Unfortunately, I’m not going to breaking any traditions here.
Background: AWS announced today that they have added support for EC2 backups now in their backup service. The AWS backup service now has backup options for Amazon EBS volumes, Amazon Relational Database Service (RDS) databases, Amazon DynamoDB tables, Amazon Elastic File System(EFS), Amazon EC2 instances and AWS Storage Gateway volumes.
But if you’re expecting this to be like the backup/recovery solutions you’ve run on-prem, you’re in for a rude awakening. It’s not. This has the scent of a minimally-viable product, which I’m sure they’ll build on and make compelling one day, but that day isn’t today.
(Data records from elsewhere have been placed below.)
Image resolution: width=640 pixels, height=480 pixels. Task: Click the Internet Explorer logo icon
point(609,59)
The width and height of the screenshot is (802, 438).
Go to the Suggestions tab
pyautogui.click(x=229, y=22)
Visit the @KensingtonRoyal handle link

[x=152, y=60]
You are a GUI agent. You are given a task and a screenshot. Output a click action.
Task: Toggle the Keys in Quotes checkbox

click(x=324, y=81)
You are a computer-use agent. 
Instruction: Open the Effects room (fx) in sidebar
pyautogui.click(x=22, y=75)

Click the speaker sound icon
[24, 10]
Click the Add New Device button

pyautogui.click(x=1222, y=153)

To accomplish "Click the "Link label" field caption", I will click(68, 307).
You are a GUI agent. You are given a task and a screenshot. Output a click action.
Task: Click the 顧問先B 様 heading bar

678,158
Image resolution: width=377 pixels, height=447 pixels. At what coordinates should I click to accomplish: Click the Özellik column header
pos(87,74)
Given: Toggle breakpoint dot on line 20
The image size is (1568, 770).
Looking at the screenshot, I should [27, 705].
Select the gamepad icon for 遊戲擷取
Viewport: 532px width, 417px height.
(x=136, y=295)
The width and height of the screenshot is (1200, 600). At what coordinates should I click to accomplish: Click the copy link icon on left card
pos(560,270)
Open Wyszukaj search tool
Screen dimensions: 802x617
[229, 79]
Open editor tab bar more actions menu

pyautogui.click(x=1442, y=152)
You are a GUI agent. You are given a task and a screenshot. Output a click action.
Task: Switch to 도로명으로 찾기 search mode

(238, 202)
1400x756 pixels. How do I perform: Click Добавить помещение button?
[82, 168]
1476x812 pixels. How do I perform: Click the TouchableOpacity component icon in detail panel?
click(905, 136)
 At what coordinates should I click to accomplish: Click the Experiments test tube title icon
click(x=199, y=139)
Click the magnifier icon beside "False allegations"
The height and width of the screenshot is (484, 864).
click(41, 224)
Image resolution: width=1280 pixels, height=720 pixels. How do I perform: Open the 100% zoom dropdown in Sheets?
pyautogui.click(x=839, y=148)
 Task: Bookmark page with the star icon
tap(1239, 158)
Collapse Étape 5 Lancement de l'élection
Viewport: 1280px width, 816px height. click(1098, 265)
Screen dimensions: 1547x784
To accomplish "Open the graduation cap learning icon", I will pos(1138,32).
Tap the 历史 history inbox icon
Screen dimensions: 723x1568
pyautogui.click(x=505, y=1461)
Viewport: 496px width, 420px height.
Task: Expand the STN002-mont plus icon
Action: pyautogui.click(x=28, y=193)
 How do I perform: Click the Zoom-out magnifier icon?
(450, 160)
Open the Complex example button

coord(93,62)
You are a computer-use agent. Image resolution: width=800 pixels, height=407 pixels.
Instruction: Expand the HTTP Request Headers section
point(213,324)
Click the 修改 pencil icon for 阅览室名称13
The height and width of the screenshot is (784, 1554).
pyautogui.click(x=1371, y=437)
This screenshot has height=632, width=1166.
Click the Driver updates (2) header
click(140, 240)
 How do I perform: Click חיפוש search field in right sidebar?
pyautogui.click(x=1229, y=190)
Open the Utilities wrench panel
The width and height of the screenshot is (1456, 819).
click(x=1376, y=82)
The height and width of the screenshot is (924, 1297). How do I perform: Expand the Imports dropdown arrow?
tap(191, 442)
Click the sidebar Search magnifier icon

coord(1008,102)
It’s VERY important that you read the fine print on how the backups occur on the different services covered, and more importantly how you restore, and at what granularity you’re restoring.
First- from a fundamental architectural perspective- backups are called “recovery points”. That’s an important distinction. We’ve seen the recovery point term co-habitate with “snapshot”. In fact, EBS “backups” are just that- snapshots.
So for EC2 and EBS-related backups (oops, “Recovery Points”), you’re simply restoring a snapshot into a NEW resource. Want to restore a single file or directory in an EC2 instance or in a filesystem on your EBS volume? Nope. All or nothing. Or, you’ll restore from the RP into a new resource, and copy the needed data back into your live instance. I’m sorry, that’s just not up to today’s expectations in backup and recovery.
What about EFS? Well, glad you asked. This is NOT a snapshot. There is ZERO CONSISTENCY in the “recovery point” for EFS, as the backup in this case doesn’t snapshot- it iterates through the files, and if you change a file DURING a backup, there is a 100% chance that your “recovery point” won’t be a “point” at all- so you could break dependencies in your data. Yet they still call the copy of this data a “restore point”. Give them props for doing incremental forever here, but most file backup solutions (when paired with enterprise NAS systems or even just Windows) know how to stun the filesystem and stream their backups from the stunned version, rather than the volatile “live” filesystem. Also, if you want to do a partial recovery, you cannot do it in-place- it goes to a new directory located at the root of your EFS.
The BIGGEST piece missing from the AWS Backup Service is something we’ve learned to take for granted from B/R solutions: CATALOG. You need to know what you want to restore AND where to find it in order to recover it. With EFS, this can get REALLY dicey. It’s really easy to choose the wrong data, perhaps it’s a good thing they don’t allow you to restore in place yet!
Look, I applaud AWS for paying some attention to data protection here. This does shine a light on the fact that AWS data storage architecture lends itself to many data silos that require a SPOG to manage effectively and compliantly. However, there is a (very short) list of OEM B/R and data management vendors that can do this effectively not just within AWS but across clouds, and still give you the content-aware granularity you need to execute your complex data retention and compliance strategies and keep you out of trouble.
So many organizations are rushing to the cloud, make sure that you’re paying adequate attention to your data protection and compliance as you go, you’ll find that while the cloud providers are absolutely amazing at providing a platform for application innovation and transformation, data governance, archive, and protection are not necessarily getting the same level of attention from them- it’s up to YOU to protect that data and your business.